→ **Passage for review**

[Start of Attachment]

Mother: The Heart of the Family**
For most boys, their mothers hold a special place in their hearts. But my mother was more than just special to me—she was the anchor, the quiet force holding our family together. From the earliest moments I can remember, Mom was a pillar of faith and devotion, though I didn't recognize that until much later. As a child, she was simply “Mom,” the planner, the nurturer, the woman who always seemed to know what to do.
My sisters have always claimed I got special treatment, being the youngest of the family, and I suspect they’re right. I followed her everywhere, watched her every move. She was determined, strong, and full of answers, always knowing what to do. It was in the kitchen that I felt closest to her. There was something magical about baking with her, putting together a handful of ingredients and, almost like a spell, transforming them into something entirely new. She encouraged my fascination, letting me help, guiding me through the creative process.
Later in life, after raising four boys of my own, I came to see that baking was a metaphor for how she raised us. You mix together all these ingredients—love, guidance, discipline—and hope that, when the time comes, your children will emerge with something good. Like the baking, the end result was never entirely predictable, but she always put her faith in the process.
While my dad was the disciplinarian, the one who enforced the rules, Mom was the soft touch who often smoothed things over. But she also had her limits. I’ll never forget the days when her favorite kitchen utensil—used less for cooking than for keeping us in line—became part of our lives. At around eight years old, I started to question some of her decisions, especially those that led to that familiar wooden spoon.
Mom’s identity was inseparable from her faith. In her world, her priorities were always clear: God first, then family. As a child, I struggled with that. Shouldn’t family come first? But for her, faith wasn’t just a belief system; it was the foundation for everything she did. It was what gave her the strength to get through the difficult times, and there were many.
My mother and father adopted five children to add to their own three, most of them teenagers with troubled pasts. And if that wasn’t enough, they also took in foster kids. We were a handful. Raised during the sixties and seventies—a time when young people questioned everything—we tested her faith daily. We tried every vice, pushed every boundary. I still remember the day some of the kids in the house started smoking weed. Mom was horrified, but she had this remarkable ability to deny what didn’t fit within her worldview.

[End of Attachment]

→ **Data excerpts**
[Start of Attachment]

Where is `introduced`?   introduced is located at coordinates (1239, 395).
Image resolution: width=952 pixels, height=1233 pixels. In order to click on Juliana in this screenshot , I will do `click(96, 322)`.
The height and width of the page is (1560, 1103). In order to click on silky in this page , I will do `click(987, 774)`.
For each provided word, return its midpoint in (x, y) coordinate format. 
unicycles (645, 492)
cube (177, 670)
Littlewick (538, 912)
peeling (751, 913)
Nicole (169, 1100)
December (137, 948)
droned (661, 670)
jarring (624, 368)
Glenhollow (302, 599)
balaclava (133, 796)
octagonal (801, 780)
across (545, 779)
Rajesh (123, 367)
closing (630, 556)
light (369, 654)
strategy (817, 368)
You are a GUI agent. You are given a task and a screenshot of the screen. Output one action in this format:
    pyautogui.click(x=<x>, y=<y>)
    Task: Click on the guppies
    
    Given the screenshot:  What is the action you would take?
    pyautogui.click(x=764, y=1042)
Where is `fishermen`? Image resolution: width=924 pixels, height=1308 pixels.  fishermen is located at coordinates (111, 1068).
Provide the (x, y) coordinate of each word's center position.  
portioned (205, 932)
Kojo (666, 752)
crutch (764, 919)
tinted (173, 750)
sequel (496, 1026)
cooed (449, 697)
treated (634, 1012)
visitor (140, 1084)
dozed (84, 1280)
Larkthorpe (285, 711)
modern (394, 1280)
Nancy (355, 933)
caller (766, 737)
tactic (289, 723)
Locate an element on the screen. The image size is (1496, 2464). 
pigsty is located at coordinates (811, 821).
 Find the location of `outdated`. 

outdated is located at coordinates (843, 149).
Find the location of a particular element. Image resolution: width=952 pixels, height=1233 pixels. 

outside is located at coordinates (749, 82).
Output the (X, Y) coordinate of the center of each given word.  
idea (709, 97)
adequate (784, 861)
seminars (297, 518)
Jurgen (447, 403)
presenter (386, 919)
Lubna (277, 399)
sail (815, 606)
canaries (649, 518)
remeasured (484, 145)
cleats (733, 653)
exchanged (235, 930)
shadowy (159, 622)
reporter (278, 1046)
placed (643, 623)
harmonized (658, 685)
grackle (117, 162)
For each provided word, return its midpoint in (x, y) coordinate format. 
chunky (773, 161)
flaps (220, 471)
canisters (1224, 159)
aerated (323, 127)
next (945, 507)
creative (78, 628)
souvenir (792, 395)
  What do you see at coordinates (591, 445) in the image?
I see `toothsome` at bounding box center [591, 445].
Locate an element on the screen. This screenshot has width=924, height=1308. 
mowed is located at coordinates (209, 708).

[End of Attachment]

→ **Exercise objective**
In the essay about the mother:
(a) In what room did the writer feel closest to Mom?
(b) According to Mom's priorities, what came first?
(c) How many children did the writer's parents adopt?
Answer from the text alone, not the data.

→ **Result**
(a) The kitchen.
(b) God.
(c) Five.